◆ YOUR TASK: Before repeating the entries below, strip out every picture and keep all else as it is.

Start of Block

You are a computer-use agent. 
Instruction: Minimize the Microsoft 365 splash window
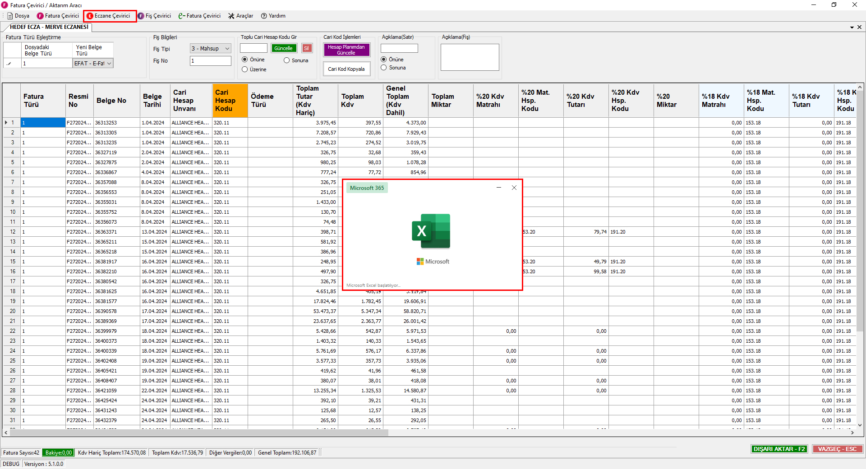[499, 188]
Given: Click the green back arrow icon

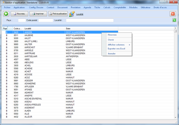Looking at the screenshot, I should (x=6, y=14).
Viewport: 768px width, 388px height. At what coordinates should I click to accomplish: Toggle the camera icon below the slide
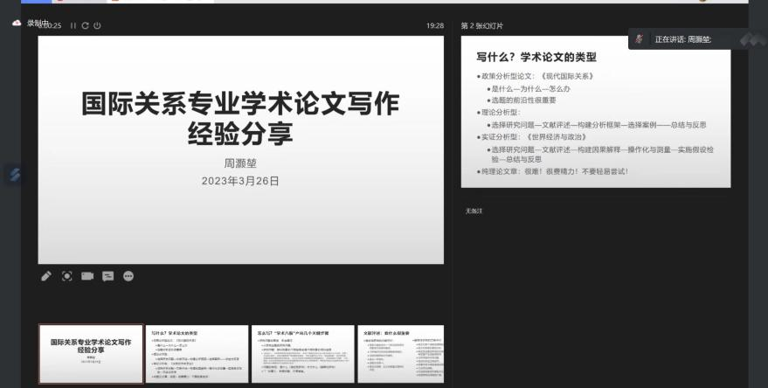pos(87,276)
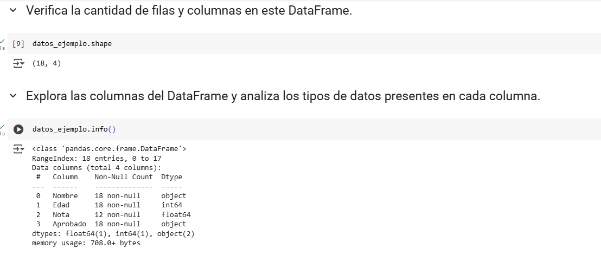Click the Nombre object row in output
601x255 pixels.
[111, 196]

End of Block

◆ TASK ANSWER:
You are a computer-use agent. 
Instruction: Minimize the Microsoft 365 splash window
[499, 188]
Given: Click the green back arrow icon

Looking at the screenshot, I should (x=6, y=14).
Viewport: 768px width, 388px height. At what coordinates should I click to accomplish: Toggle the camera icon below the slide
pos(87,276)
Click the Nombre object row in output
601x255 pixels.
[111, 196]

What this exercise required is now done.